I started playing baseball when I was seven years old. It was 1997, the same year the Florida Marlins won the World Series. The team wouldn’t become the Miami Marlins for another decade-and-a-half. By then, my lifelong devotion for the team would already be cemented and understood.

I realize now that it was a clever ploy on my fathers part. He took me to Eureka Park, a small park near my family home in Cutler Ridge in Miami. They had two ball fields, and a basketball court. He took me to shoot some hoops.

But really, he took me to see other kids play ball and ask me if I wanted to play. Of course I did.

The rest is history. My father poured countless hours of time into my playing baseball. An unimaginable sum of money that meant denying himself even the most modest pleasantry or convenience.

While attempting to establish financial security for the future of my family, my father simultaneously grew his small business, and never missed an opportunity to spend time with me. Not only did he attend every little league game, he coached them.

He coached nearly every single team I played on until I was in high school. Not only that, he taxied me, and about five or six of my teammates to and from the game and practice. That went on for seven years or so.

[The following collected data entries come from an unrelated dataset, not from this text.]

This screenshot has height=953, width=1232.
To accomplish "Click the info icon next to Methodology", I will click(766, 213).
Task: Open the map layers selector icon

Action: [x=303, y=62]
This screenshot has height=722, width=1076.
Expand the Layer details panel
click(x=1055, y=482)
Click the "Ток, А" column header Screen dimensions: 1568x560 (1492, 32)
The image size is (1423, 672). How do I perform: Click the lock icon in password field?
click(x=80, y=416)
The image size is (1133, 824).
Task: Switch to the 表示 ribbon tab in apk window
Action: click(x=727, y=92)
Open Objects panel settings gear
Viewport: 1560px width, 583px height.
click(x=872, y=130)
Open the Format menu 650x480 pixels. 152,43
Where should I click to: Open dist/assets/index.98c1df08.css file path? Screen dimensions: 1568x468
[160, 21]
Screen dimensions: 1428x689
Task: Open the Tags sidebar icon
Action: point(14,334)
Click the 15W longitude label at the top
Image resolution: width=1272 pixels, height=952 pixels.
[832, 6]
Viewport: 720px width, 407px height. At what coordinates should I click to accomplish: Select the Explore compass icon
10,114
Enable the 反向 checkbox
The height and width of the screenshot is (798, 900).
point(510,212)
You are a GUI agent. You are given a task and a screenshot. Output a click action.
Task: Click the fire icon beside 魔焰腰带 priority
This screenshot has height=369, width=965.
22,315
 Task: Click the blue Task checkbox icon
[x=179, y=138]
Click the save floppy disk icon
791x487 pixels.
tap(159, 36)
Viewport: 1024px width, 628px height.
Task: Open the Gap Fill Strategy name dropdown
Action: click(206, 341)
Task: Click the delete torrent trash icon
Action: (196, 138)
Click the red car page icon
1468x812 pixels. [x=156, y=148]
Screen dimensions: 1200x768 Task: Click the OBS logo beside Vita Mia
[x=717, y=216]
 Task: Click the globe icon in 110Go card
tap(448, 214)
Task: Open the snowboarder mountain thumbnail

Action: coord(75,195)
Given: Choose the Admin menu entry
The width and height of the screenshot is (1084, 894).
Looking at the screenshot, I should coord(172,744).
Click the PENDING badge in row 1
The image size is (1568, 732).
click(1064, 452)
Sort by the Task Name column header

Where he summoned the energy, I’ll never know. Perhaps it’s a reserve of will that only becomes available once you’ve fathered a child. Spurred by never ending love of your spawn, you’re cool with burning the candle on both ends.

My Dad and Marlins baseball

It wasn’t enough for my father to coach several baseball teams, several nights a week. And take me and my friends to and from practice. And barter a deal with a local plant distributor, who donated plants to us to sell in front of Publix to purchase uniforms.

My father took me to an incredible number of Marlins baseball games. Truly mind-boggling when I think about it now. The team was terrible, but I don’t think that’s something that I was aware of as a kid. I was just happy to be at the ballpark.

Those are the memories that I hold most dear as I get older. The bonding. The slow-paced, conversational companionship I shared with my father is truly something to cherish. Baseball was the platform upon which my father and I built our relationship.

I could listen to him point things out on the field for hours. Derek Lee was my favorite ballplayer on the team at the time. My father would tell me to watch him, and explain each action the Gold Glove first baseman took as if he’d personally told him to do it.

I often remained silent after he finished speaking. Or I chuckled nervously. I sometimes wonder if my Dad thought I wasn’t interested as a result of my reacting that way. The truth is, I was in awe of my father, as all boys are. I didn’t know what to say.

Then and now

Fast-forward a couple of decades and the passion remains. I don’t live at home anymore, and the opportunities to talk baseball with my Pops don’t come around as often as they used to. It’s a shame, I might be able to keep up my end of the conversation with him these days.

But when they do, it’s like stepping in a time machine. It’s like being a kid again. Because baseball, for as much as it continues to change, is always the same. Just like my relationship with my Dad.

Most of the players I admired when I was a kid have retired. Ken Griffey Jr. is in the Hall of Fame. Ichiro and Bartolo Colon are perhaps the only two players still in Major League Baseball that were included in the countless playstation baseball games my Dad bought me.

I’m nearly the age he was when he and my mother had me. They’d already had three girls before I came along. To think of myself in that position, with that level of responsibility, it makes my heart beat faster.

It makes the blood rush to my extremities and I break a small, panic-induced sweat. He held down several jobs at once, while making time for all of his kids, and remaining a faithful and devoted partner to my mother. That’s a father.

Next: Interview with Miami Marlins' Glenn Geffner

As a result of the time, effort, love, dedication, encouragement, and willingness to teach, it’s like he’ll live forever to me. Anytime I watch a baseball game, I can hear his voice.

So it’s Fathers Day, and I’ll be watching Miami Marlins baseball this afternoon. Because as time moves on, the two become inseparable in my mind. I love my father. And I love baseball.